In general, the total amount of time that elapses for a new drug under development is usually 7-10 years. This timing is dependent on how efficiently the Sponsor may move through the different stages of clinical development as well as what track the subject drug qualifies for as it progresses through Phases 1, II, and III.

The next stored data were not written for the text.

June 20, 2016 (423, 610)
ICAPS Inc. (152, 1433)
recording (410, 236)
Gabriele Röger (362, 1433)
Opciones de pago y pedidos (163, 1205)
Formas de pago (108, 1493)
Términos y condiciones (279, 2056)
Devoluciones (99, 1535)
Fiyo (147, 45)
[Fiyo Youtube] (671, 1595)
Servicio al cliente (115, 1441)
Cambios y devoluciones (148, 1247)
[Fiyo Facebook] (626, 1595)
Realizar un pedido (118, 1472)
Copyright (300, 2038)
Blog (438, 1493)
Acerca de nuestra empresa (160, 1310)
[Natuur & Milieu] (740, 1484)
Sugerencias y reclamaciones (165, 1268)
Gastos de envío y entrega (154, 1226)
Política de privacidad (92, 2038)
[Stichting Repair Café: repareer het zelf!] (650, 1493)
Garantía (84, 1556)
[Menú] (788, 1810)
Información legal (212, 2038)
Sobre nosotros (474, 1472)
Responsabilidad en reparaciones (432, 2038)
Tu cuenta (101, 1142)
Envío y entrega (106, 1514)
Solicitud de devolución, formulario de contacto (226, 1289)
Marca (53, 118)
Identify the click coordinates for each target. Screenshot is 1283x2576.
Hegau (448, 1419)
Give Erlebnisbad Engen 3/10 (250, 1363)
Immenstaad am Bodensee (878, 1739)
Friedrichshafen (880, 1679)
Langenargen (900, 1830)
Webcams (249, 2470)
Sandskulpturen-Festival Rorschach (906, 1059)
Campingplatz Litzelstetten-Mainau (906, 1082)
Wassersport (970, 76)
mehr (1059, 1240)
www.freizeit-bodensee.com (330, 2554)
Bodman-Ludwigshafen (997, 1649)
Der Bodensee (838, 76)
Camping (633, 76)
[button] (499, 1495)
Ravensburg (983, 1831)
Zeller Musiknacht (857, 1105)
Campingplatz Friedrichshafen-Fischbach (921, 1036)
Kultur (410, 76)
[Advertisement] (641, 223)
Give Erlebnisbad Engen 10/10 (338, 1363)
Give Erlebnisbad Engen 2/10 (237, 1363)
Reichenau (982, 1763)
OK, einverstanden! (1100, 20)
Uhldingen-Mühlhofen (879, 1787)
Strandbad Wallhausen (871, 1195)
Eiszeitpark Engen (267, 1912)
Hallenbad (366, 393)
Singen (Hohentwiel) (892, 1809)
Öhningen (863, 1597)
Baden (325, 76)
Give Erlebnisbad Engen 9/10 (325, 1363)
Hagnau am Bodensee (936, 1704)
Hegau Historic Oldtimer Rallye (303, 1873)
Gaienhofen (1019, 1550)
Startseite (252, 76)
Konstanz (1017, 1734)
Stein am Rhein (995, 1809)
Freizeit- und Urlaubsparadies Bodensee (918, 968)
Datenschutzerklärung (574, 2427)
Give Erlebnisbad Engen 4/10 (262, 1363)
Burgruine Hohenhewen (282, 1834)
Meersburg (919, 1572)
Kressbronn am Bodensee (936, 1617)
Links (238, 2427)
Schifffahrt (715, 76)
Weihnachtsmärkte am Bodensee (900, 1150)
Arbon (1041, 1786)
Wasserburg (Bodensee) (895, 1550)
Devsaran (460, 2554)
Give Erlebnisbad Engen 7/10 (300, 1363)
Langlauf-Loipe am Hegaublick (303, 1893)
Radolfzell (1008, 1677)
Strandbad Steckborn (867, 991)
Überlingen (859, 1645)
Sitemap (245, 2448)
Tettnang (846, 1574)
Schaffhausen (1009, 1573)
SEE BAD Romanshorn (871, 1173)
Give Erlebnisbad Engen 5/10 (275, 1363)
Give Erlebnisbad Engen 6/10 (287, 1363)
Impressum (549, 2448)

Phase 1 is when the characteristics of safety, toleration and pharmacokinetics and dosing characteristics are explored in small numbers of healthy normal volunteers except for subjects diagnosed with cancer. Phase II is when proof of concept is tested in the population for which the drug was intended and, in addition to safety, effectiveness of the drug is tested. Protocol designs at this stage can become complex and include adaptive approaches. The number of patients exposed to the study drug will be significantly greater than in Phase 1 and the time of exposure to study drug, longer. There may be 3 or more Phase II trials done which will test various outcomes parameters. Finally, when the amount of data collected is of sufficient size and results of this data, as determined by the FDA in a pre-Phase III meeting, support larger and longer exposure of the study drug for the proposed indication, Phase III studies (usually 2) will be approved by the FDA to commence. When all study data are uploaded to the electronic New Drug Application (NDA) format and the eNDA is submitted, the FDA will have 60 days to approve the content and structure package and for that point-on have 6 Months to render a decision to approve the NDA or issue a Complete Response (non-approval) . Expediated Review designation, e.g., Breakthrough Therapy and significantly shorten this timing cycle.

EX937 Regulatory Strategy

While exploring the possible regulatory strategies of using a multinational early drug development approach, Exxel, on February 1, 2019, sent a Pre-IND meeting request (SN0000) to the Division of Anesthesia, Analgesia, and Addiction Products (DAAAP) to engage in a general discussion of our EX937 compound for an analgesic indication. On February 08, 2019, the subject meeting was granted for May 1, 2019. The face-to-face meeting was informative and positive providing advice for possible inclusion of additional exploratory outcomes from the proposed Phase 1 protocol synopsis. Exxel re-evaluated its’ indications and made a business-driven decision to change its first early development program to focus on Refractory Chronic Cough (RCC) and, owed to favorable costing, engaged a TGA experienced expert CRO regarding the advantages and transferability of data by doing early clinical development in Australia.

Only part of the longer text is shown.